Exercise 1: In the course manual on stellar structure and evolution, which book is listed under literature?
Exercise 2: For each statement, say whether the course manual on stellar structure and evolution supports it, and quote the words that decide it: (a) The manual covers the 2017/2018 academic year. (b) Students should be able to explain why conduction is usually neglected. (c) The timescales students must know are dynamical, thermal, and magnetic.

Text excerpt:
--- begin ---
Structure and Evolution of Stars

Course manual 2017/2018

Course content

Study materials

Literature

• Matthew Benacquista, 'An introduction to the evolution of single and binary stars', Springer.

Other

• Assignments and additional notes on Blackboard.

Objectives

The students will study the equations of stellar structure and evolution and learn to derive the basic properties of stars and their behaviour in time from them. Following this, they will learn how this changes when binary stars are considered, and how the outcomes of binary star evolution can be predicted from a combination of stellar evolution and orbital dynamics.

Learning outcomes by topic:

1. Measuring stellar properties

• Be able to explain how we measure basic properties such as luminosity, mass, radius, temperature, distance? (Blackbody physics, spectra – continuum and lines, basic properties of binaries, parallax....)
• Be able to explain what the mass-luminosity relation is, and how is it derived.
• Be able to specify the basic properties of the populations in the Hertzsprung-Russell diagram.

2. Stellar evolution equations

• Understand how to derive the equations for (1) mass distribution, (2) force balance, (3) energy, (4) composition.
• Local thermodynamic equilibrium – be able to define this concept and apply it.
• Virial theorem and total energy of star – be able to derive these equations and derive basic conclusions about stellar structure that arise from them.
• Timescales – dynamical, thermal, nuclear: know how to estimate these, and what they are.

3. Pressures

• The equation of state: know what this is for Ideal gases, degenerate systems (non-relativistic and relativistic limits), Partially degenerate systems, and Radiation.
• Be able to sketch out in a plot of temperature against density the regions where different pressures dominate.
• Be able to explain qualitatively the role of ionization in changing the adiabatic index.

4. Radiation and nuclear

• Energy transport: understand and be able to set up problems involving energy transport by radiation and convection (to come later). Be able to explain why conduction is usually neglected.
--- end ---
Information supplied:
--- begin ---
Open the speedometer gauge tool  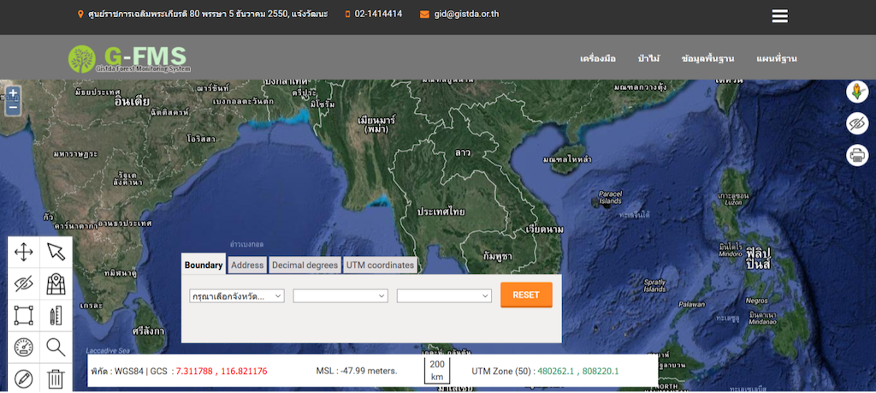pyautogui.click(x=24, y=347)
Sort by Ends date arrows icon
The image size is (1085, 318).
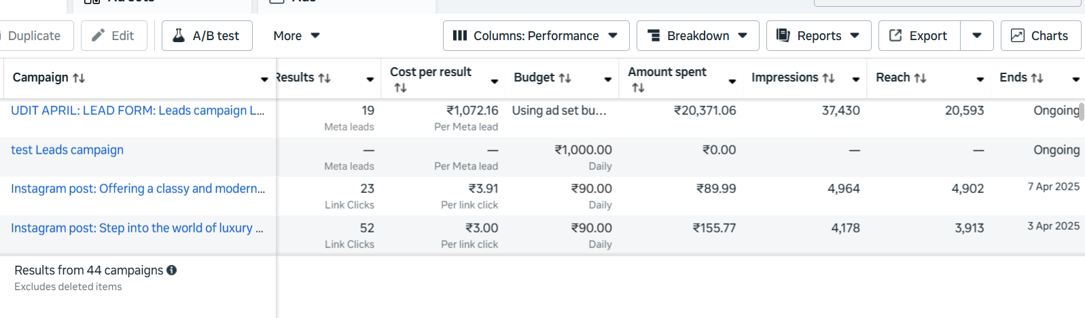[x=1037, y=78]
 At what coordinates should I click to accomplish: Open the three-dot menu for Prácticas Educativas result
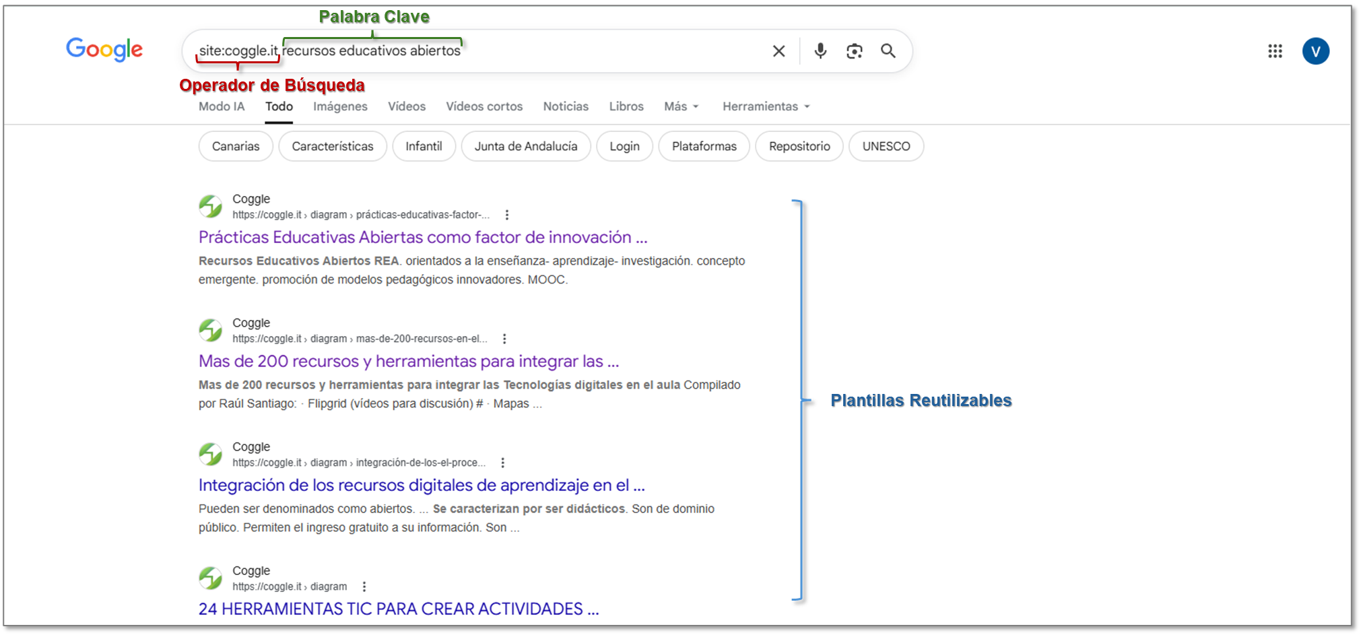507,215
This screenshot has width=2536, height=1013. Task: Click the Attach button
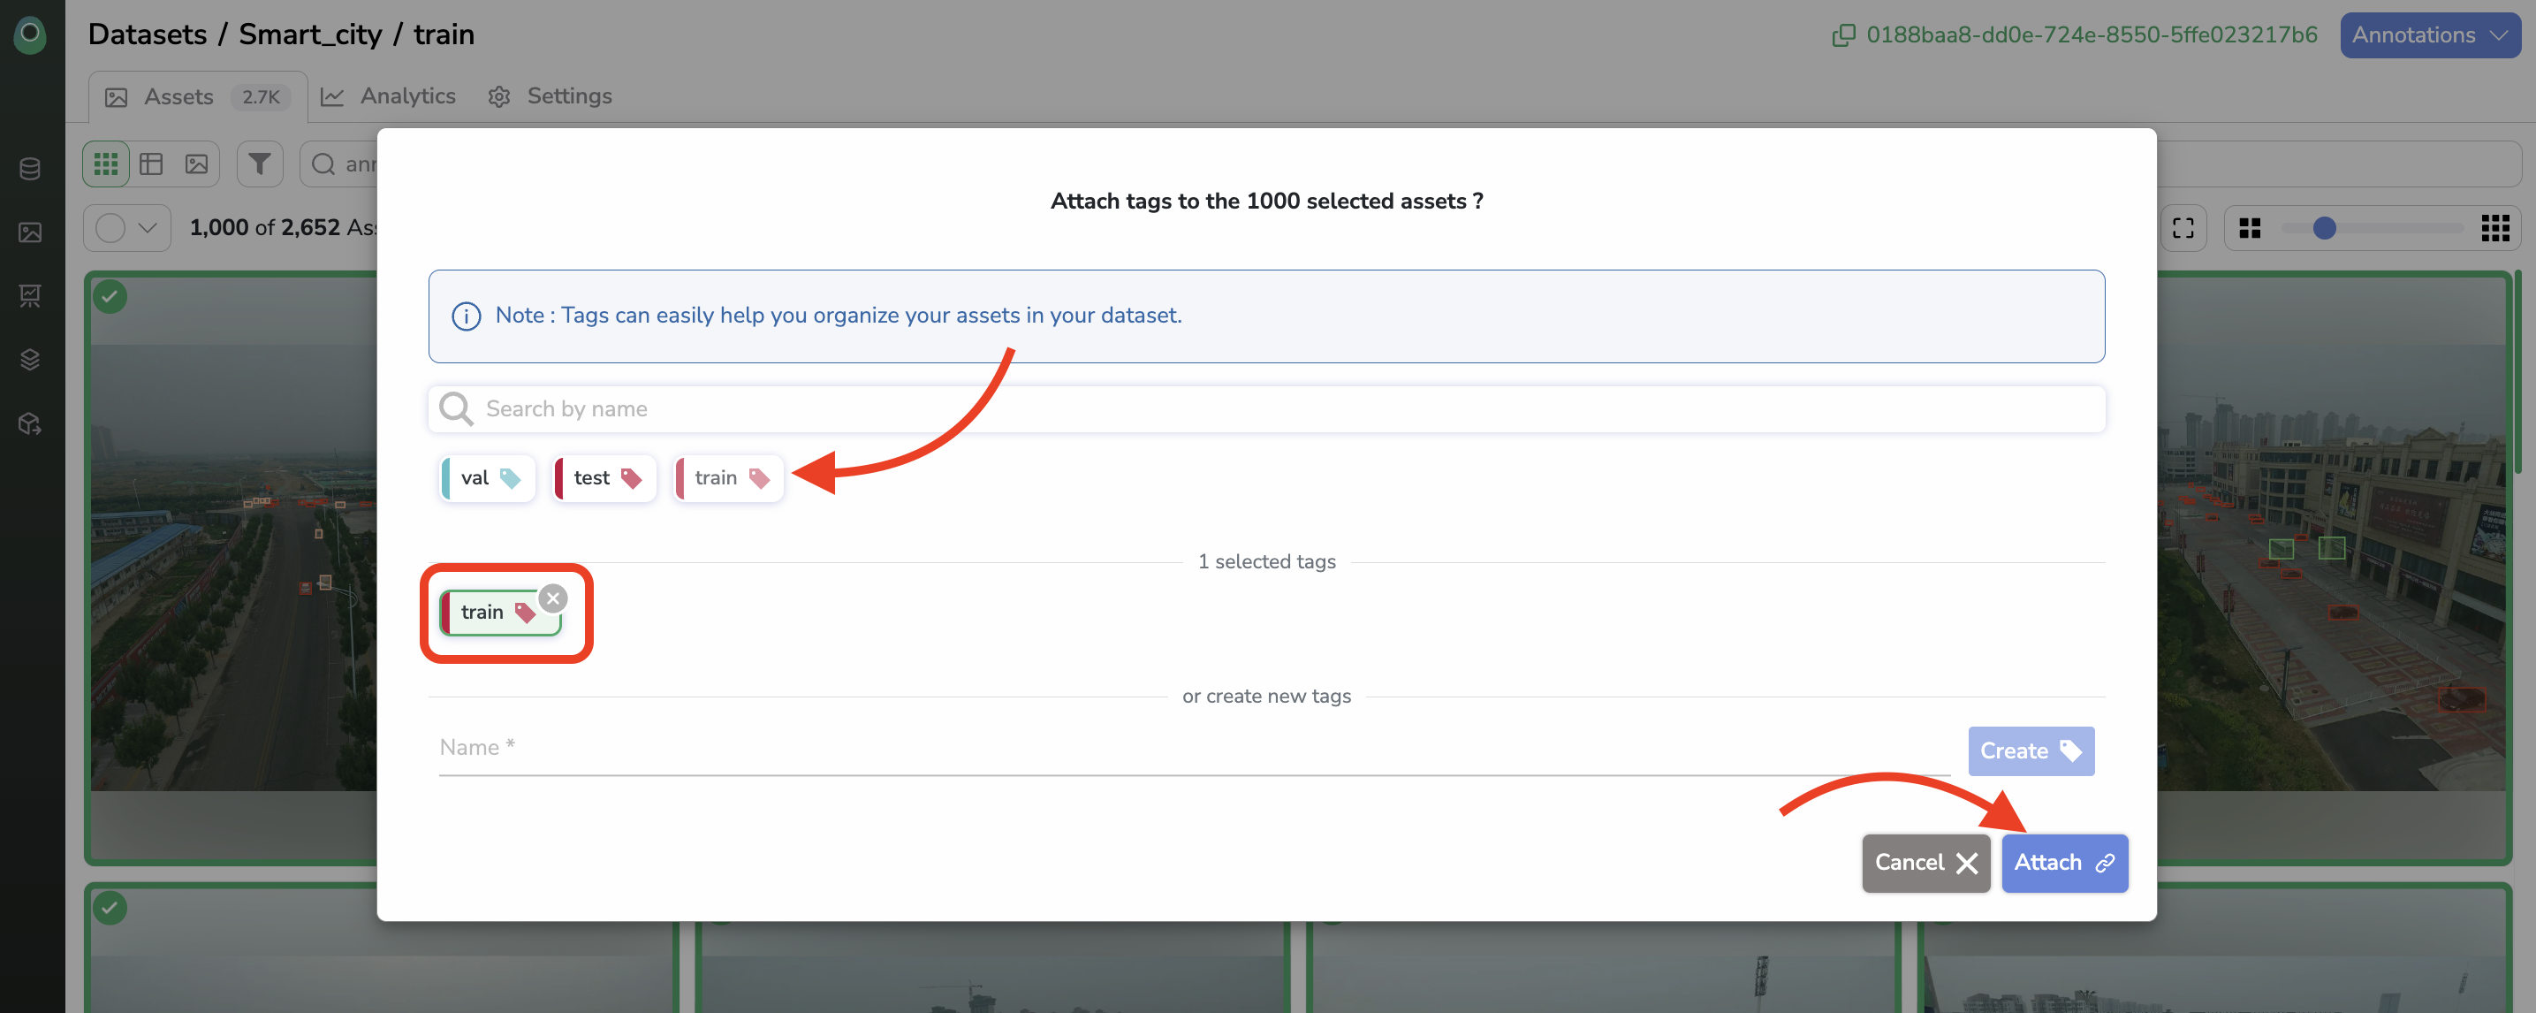[2063, 862]

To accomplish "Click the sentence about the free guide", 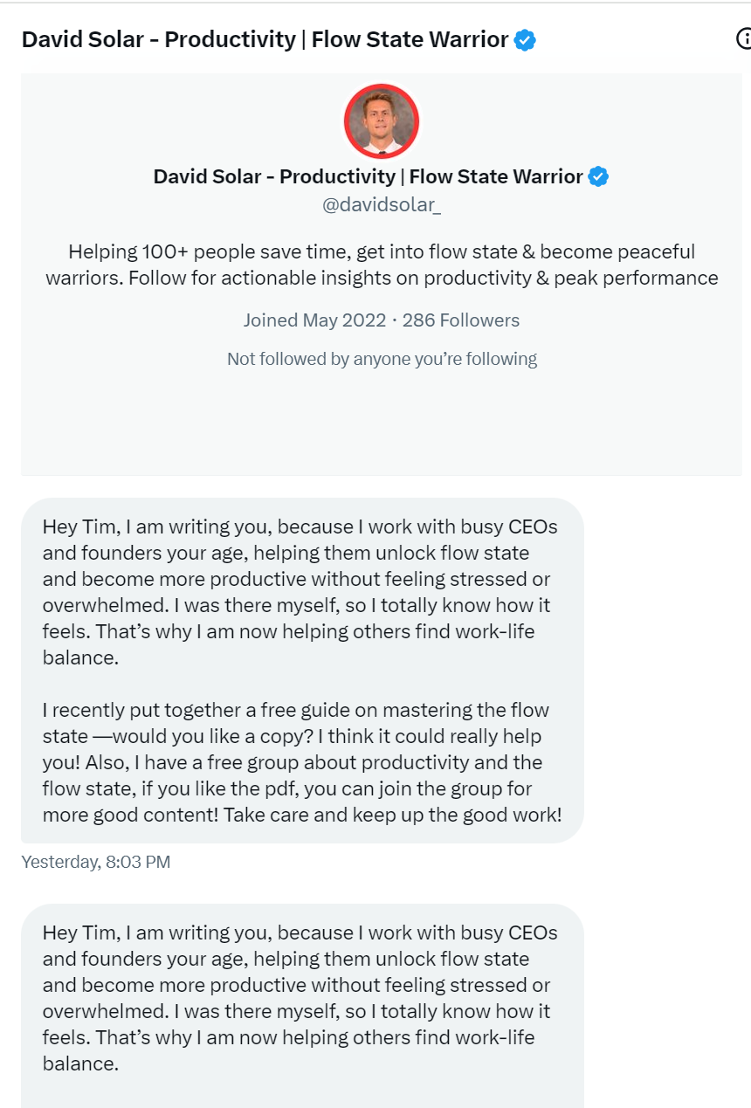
--- end ---
Reply 1: Matthew Benacquista, 'An introduction to the evolution of single and binary stars', Springer.

Reply 2:
(a) Yes: "Course manual 2017/2018"
(b) Yes: "Be able to explain why conduction is usually neglected."
(c) No: "Timescales – dynamical, thermal, nuclear"